**TRECHO FORNECIDO**
Com o subtítulo de “Uma Visão das Ideias, Métodos e Criatividade de Ferran Adrià”, o livro oferece um olhar por trás das cenas do elBulli, o melhor restaurante do mundo – fechado em 2012 – e sobre a mente de Ferran Adrià, um dos chefs mais criativos da atualidade.
Ilustrado com mais de 1.200 fotografias coloridas, “Como funciona elBulli” inclui também receitas e diagramas que revelam os segredos criativos por trás dos pratos espetaculares.
Acredito que um chef que viaja amadurece, é transformador. Desde o segundo ano da Birosca, comecei a viajar duas ou três vezes por ano Bruna Martins.
Gestão e liderança
Com o amadurecimento da carreira, a chef passou a assumir um papel mais estratégico na operação dos seus restaurantes. Embora não esteja presente diariamente na cozinha, ela se dedica à formação de equipes autônomas e alinhadas com os valores que estruturam suas casas.
Ela acredita que a solidez dos negócios está diretamente ligada à forma como compartilha conhecimento e conduz a gestão de maneira horizontal, criando vínculos fortes com os colaboradores, inclusive os levando em viagens profissionais como parte do processo de capacitação.

**TAREFA A REALIZAR**
Reproduza sem alterações a parte do trecho fornecido entre "Com o subtítulo" e "estruturam suas casas.", inclusive.

**MATERIAL FORNECIDO**
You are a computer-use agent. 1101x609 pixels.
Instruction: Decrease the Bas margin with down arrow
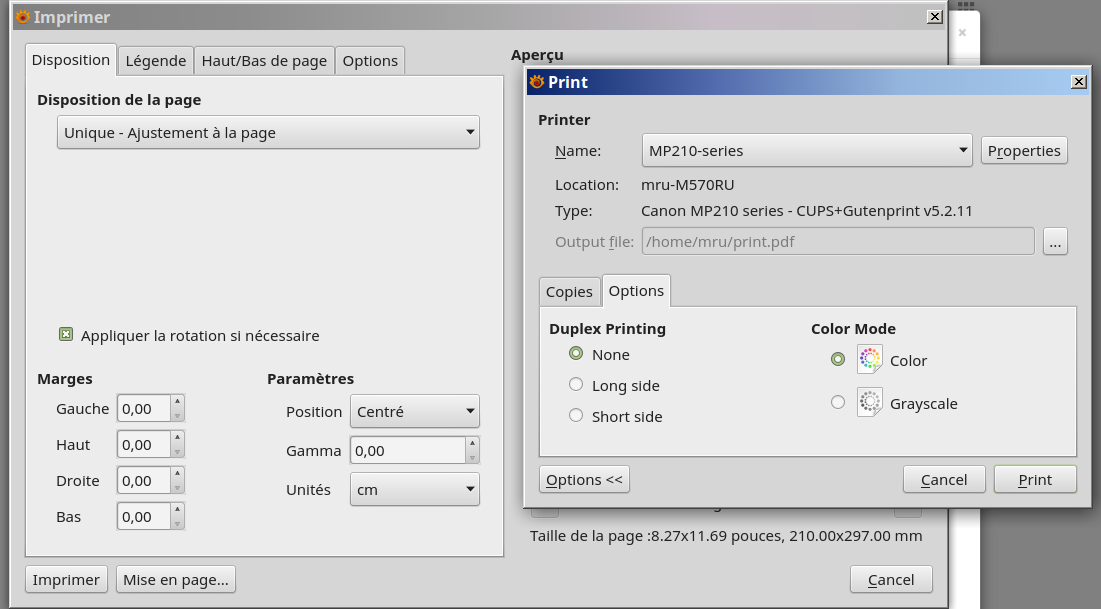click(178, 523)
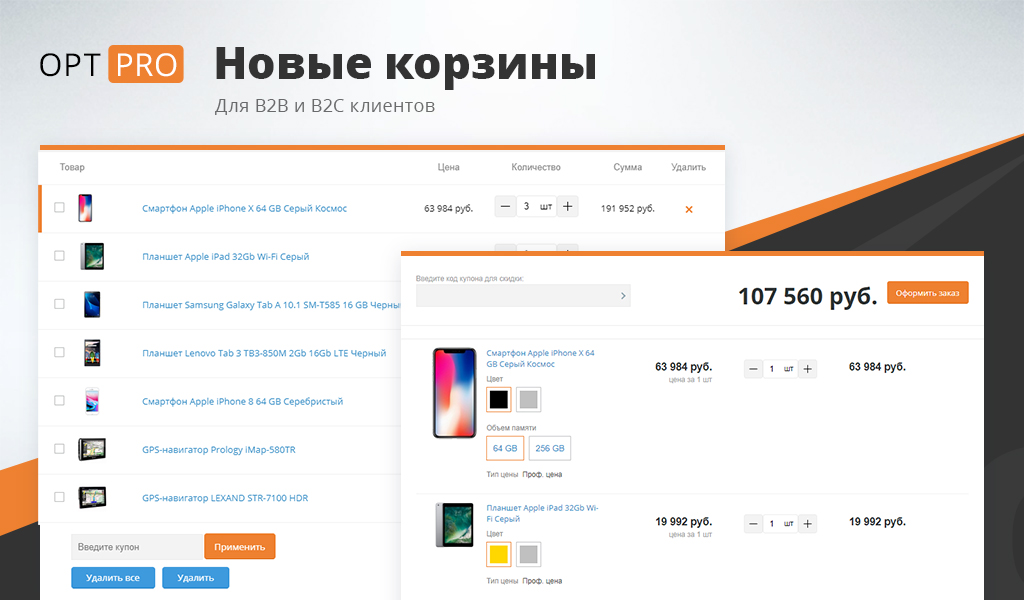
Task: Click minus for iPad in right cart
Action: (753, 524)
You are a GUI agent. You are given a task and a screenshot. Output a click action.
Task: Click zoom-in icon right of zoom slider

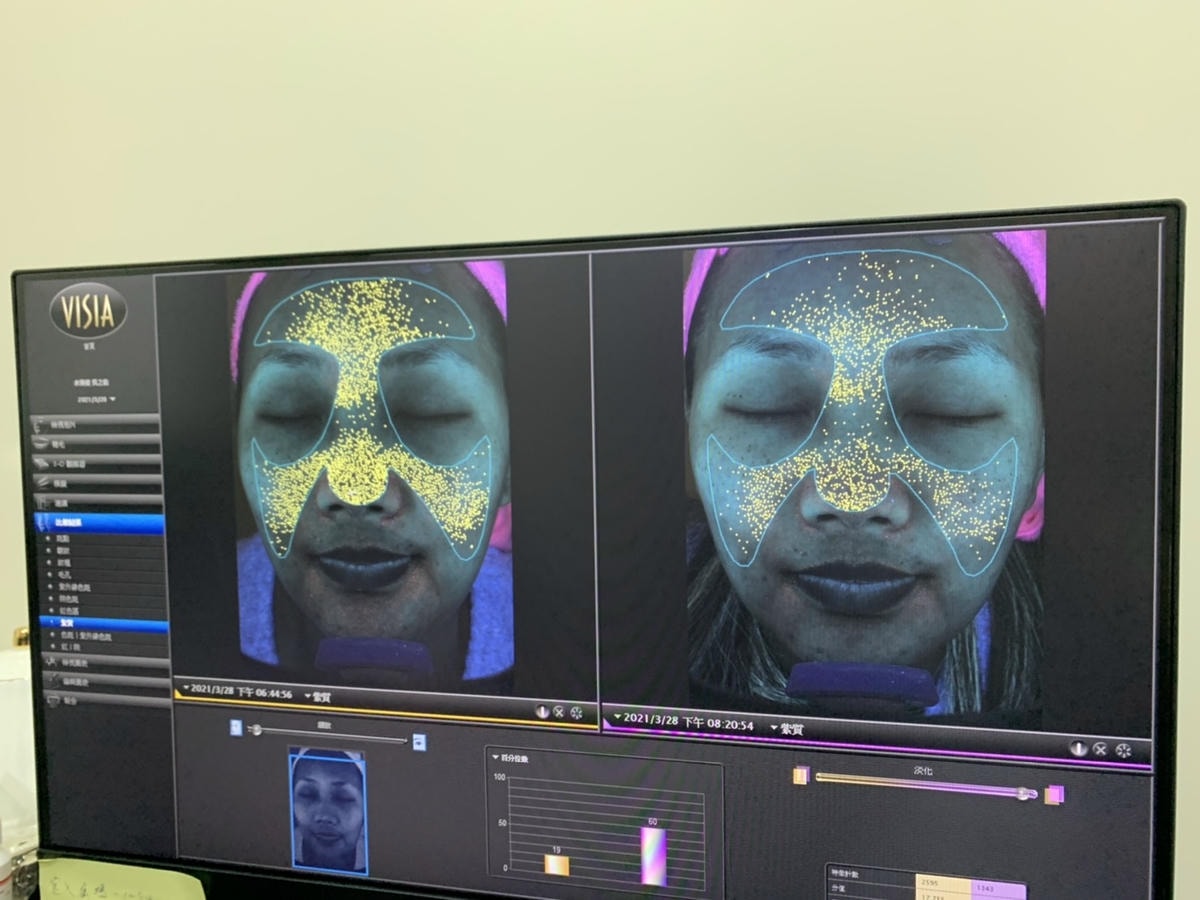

==

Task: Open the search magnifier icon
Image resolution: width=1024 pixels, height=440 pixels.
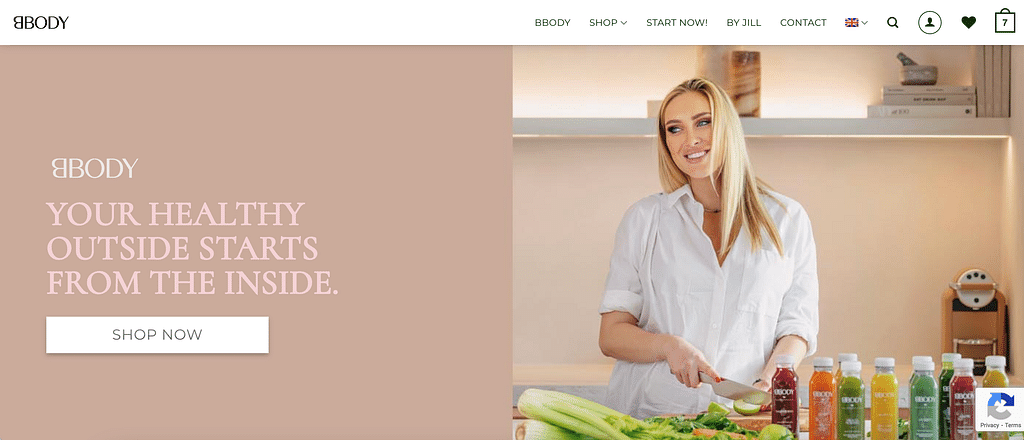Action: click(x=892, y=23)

---

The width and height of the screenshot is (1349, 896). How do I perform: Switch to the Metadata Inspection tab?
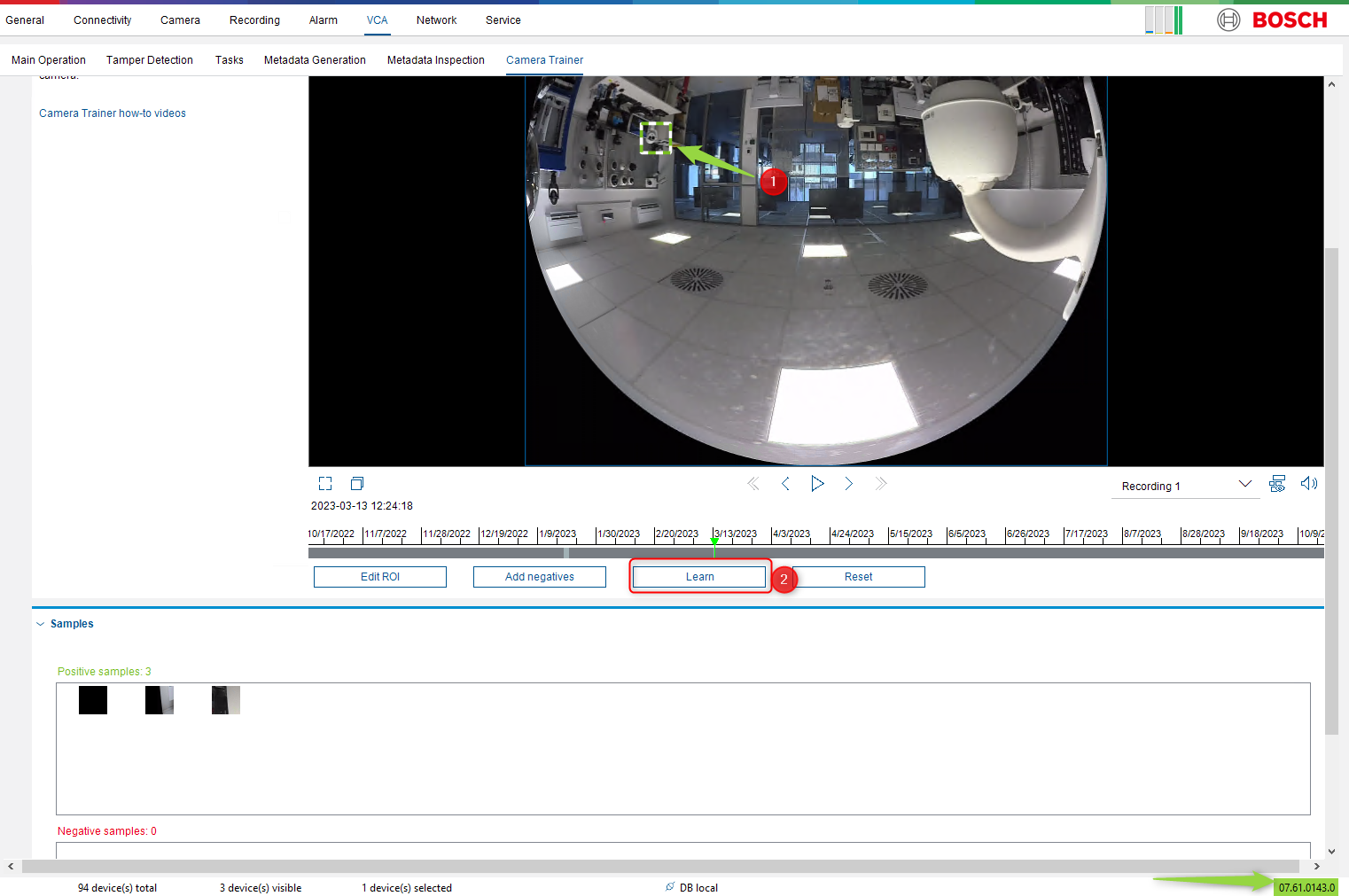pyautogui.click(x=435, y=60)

**RESULTADO DO EXERCÍCIO**
Com o subtítulo de “Uma Visão das Ideias, Métodos e Criatividade de Ferran Adrià”, o livro oferece um olhar por trás das cenas do elBulli, o melhor restaurante do mundo – fechado em 2012 – e sobre a mente de Ferran Adrià, um dos chefs mais criativos da atualidade.
Ilustrado com mais de 1.200 fotografias coloridas, “Como funciona elBulli” inclui também receitas e diagramas que revelam os segredos criativos por trás dos pratos espetaculares.
Acredito que um chef que viaja amadurece, é transformador. Desde o segundo ano da Birosca, comecei a viajar duas ou três vezes por ano Bruna Martins.
Gestão e liderança
Com o amadurecimento da carreira, a chef passou a assumir um papel mais estratégico na operação dos seus restaurantes. Embora não esteja presente diariamente na cozinha, ela se dedica à formação de equipes autônomas e alinhadas com os valores que estruturam suas casas.